Required work: Repeat only the lines between the one with "Task: Click the 'How" and the end of the material below, both ends included. Omit any picture.

Data provided:
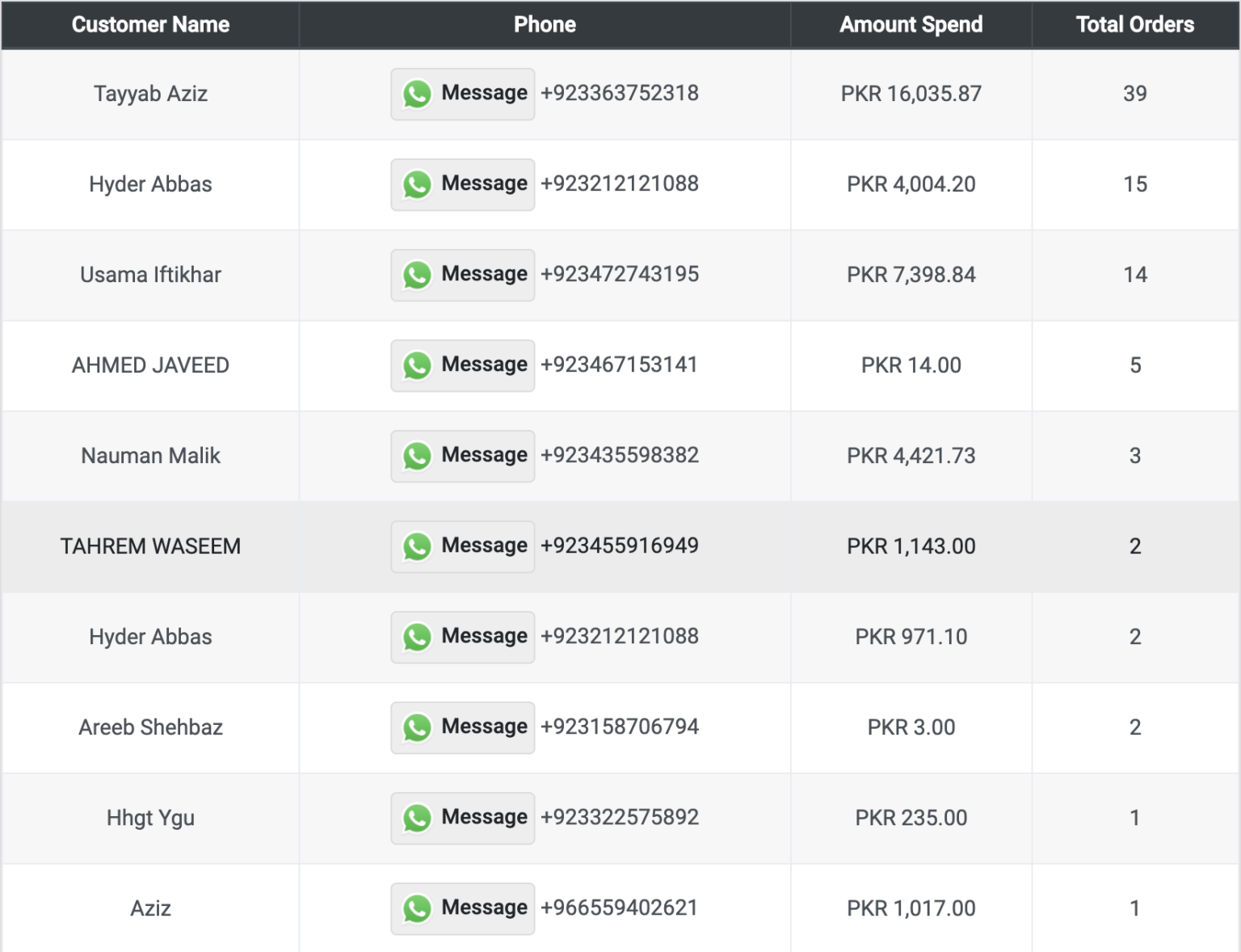1241x952 pixels.
Task: Click the Phone column header
Action: click(545, 25)
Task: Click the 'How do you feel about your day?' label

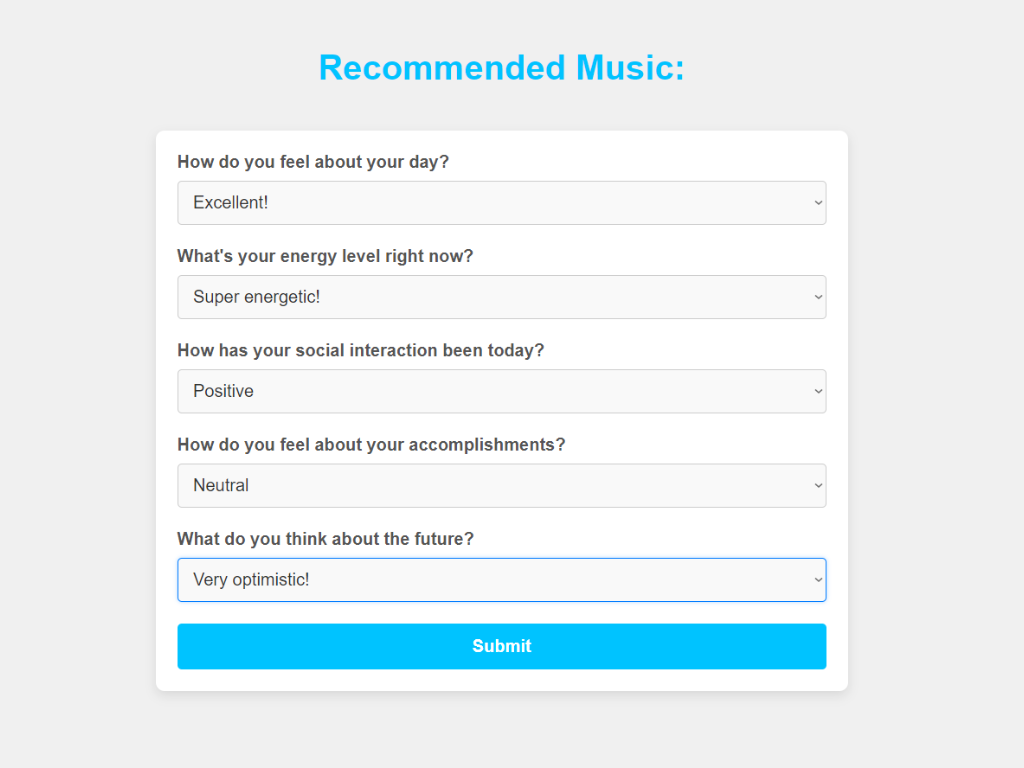Action: (313, 162)
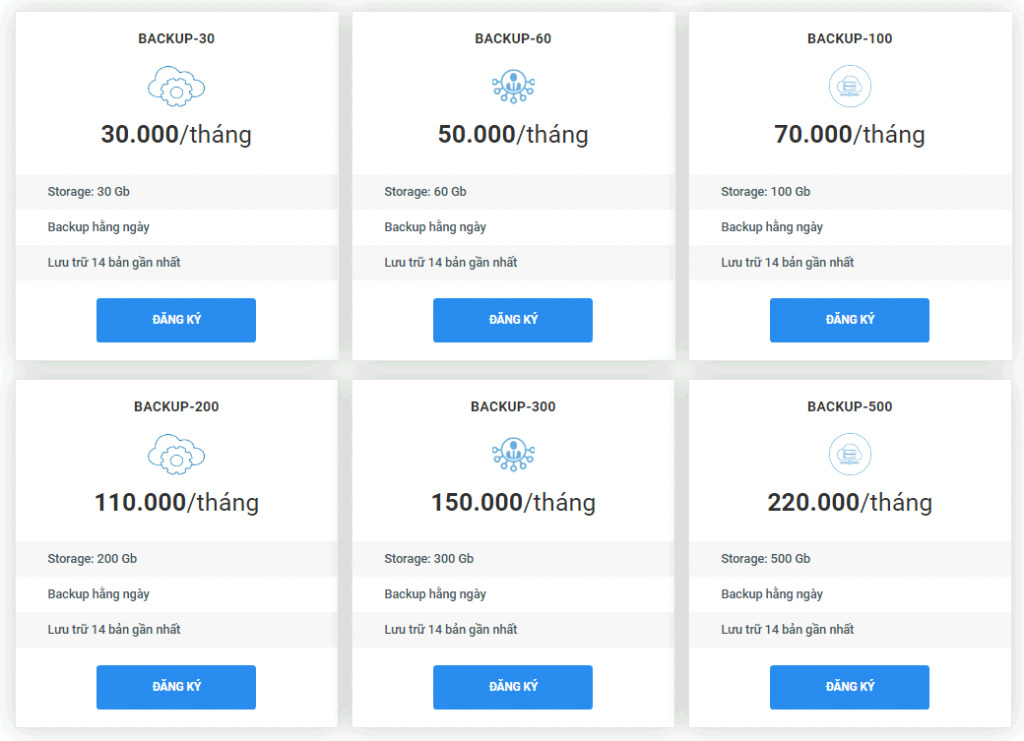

Answer for the task:
Task: Click the 'How do you feel about your day?' label

Action: (313, 162)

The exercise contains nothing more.